Before I talk about the procedure itself, let me give a bird's eye view of myself as a Lasik candidate. In short, spectacular! Seriously, all of the items for a good Lasik candidate could describe me: a healthy guy in my mid-thirties, with moderate nearsightedness and slight astigmatism, with good results on all eye exam tests (thick cornea, no eye scarring or infections, etc.).
I did visit two different Lasik surgeons to get their independent opinions of me as a candidate, and also their description of their services. One of the Lasik surgeons is on the staff at the medical college in a nearby major metropolitan center, so I was pretty assured that their opinions were valid.
On the day of the Lasik surgery I came in, paid my first payment for the procedure, and had my eye prescription rechecked. I was given post-procedure instructions on eye drops, no exercising (yeah!), and to go to sleep after the Lasik procedure. I was given a relaxant, and the Lasik physician and I went to the surgery suite.
The chair has padded pillows to rest and restrict head movement, and a teddy bear to hold if I wanted it. There was a clamp to hold my eyes open, and a suction ring, and then my vision in that eye went a bit dim. The first Lasik laser made the flap, and I focused on a small light while the other laser made the cornea changes. This took less than thirty seconds, or so I was told.
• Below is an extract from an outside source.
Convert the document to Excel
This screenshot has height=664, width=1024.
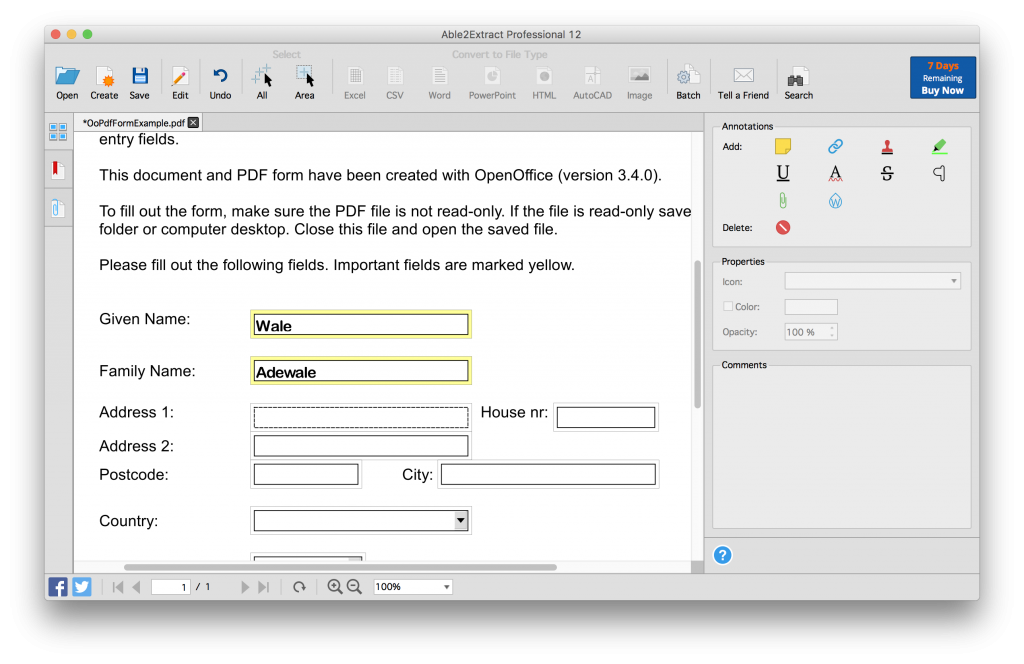(354, 80)
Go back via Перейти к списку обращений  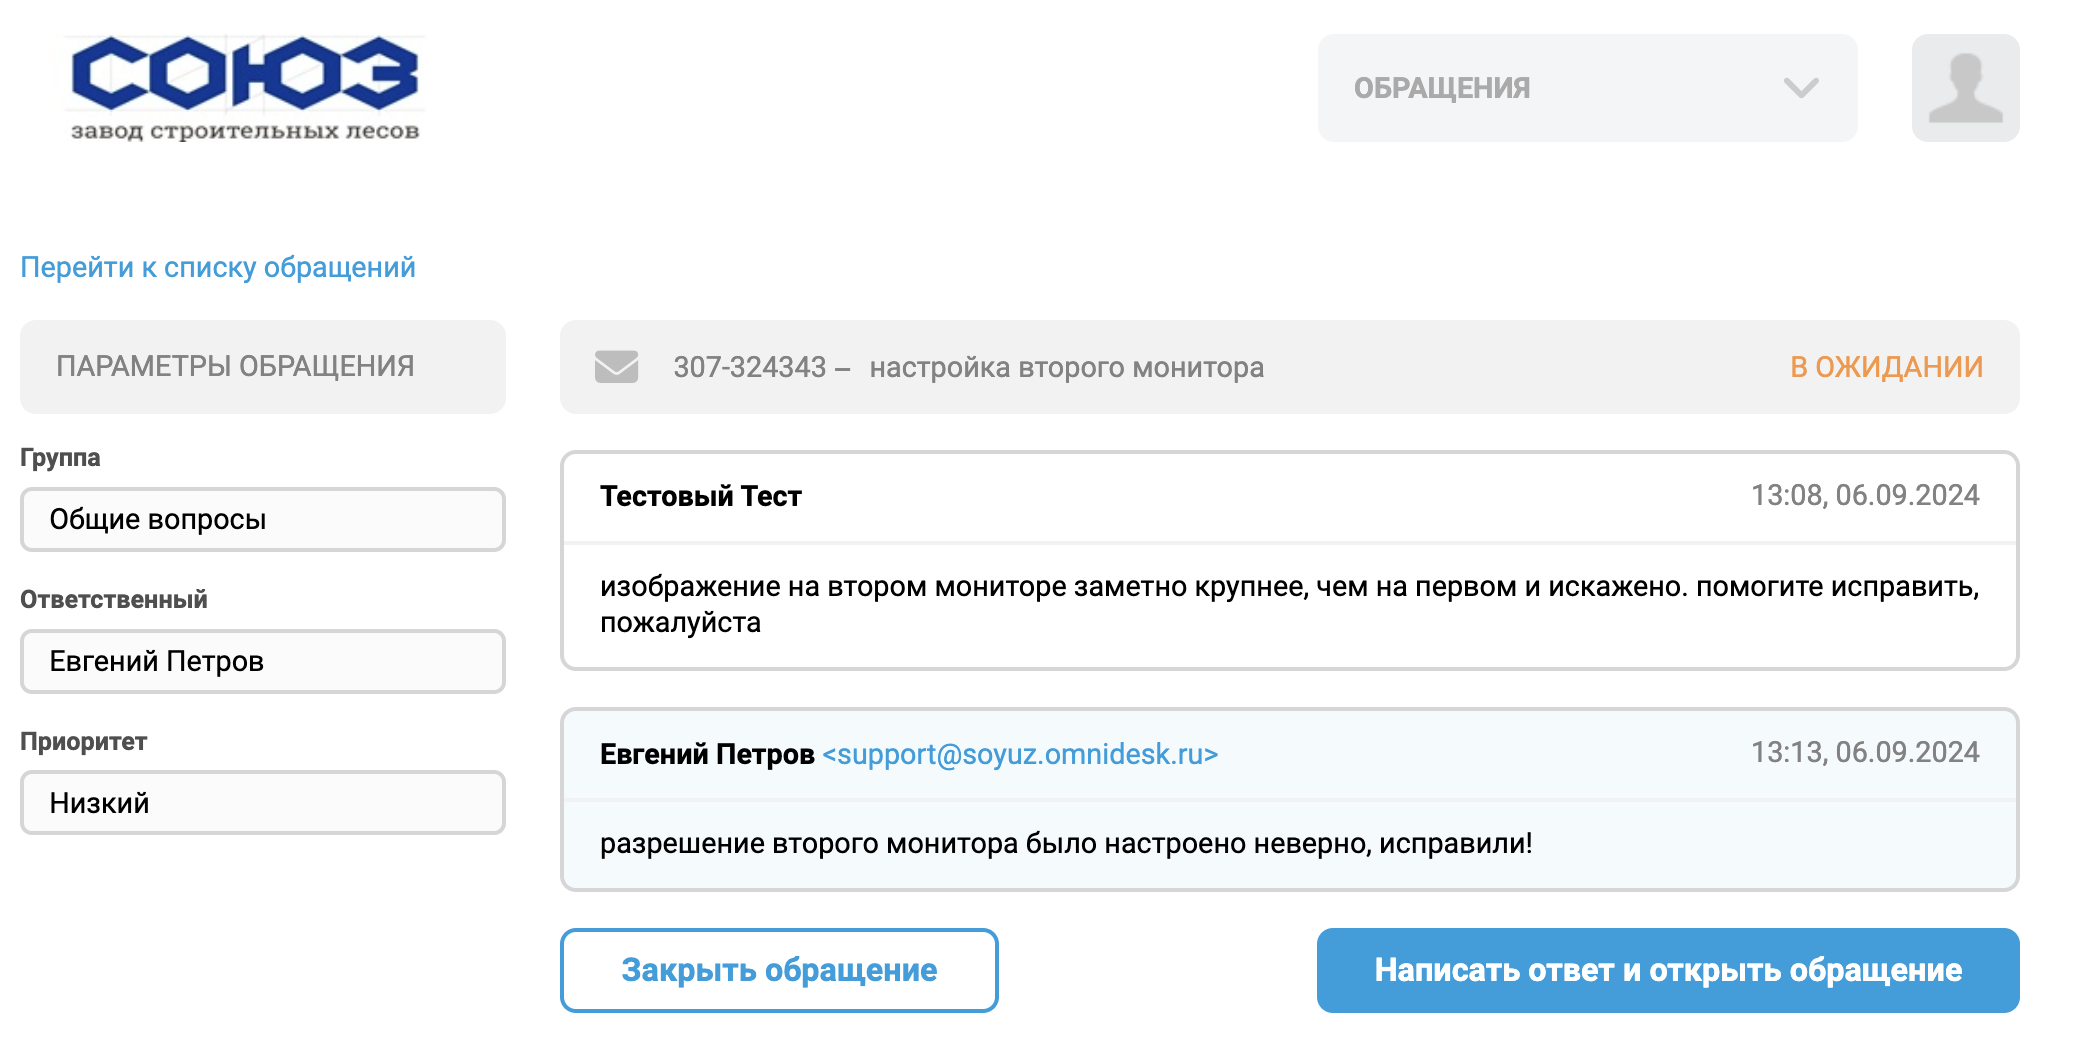pyautogui.click(x=218, y=267)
Mainly I was aware of clicking noises and some pressure, but no pain or real discomfort. After the eye flaps were put back in place, I rested in a recliner for about 20 minutes. I could see more clearly immediately after the Lasik operation was over, but was told not to try and test my eyes for a number of days, and rather concentrate on getting them healthy and healed.
I am surprised and immensely pleased it went so easily, well, and pain free. I would recommend this type of Lasik procedure to anyone.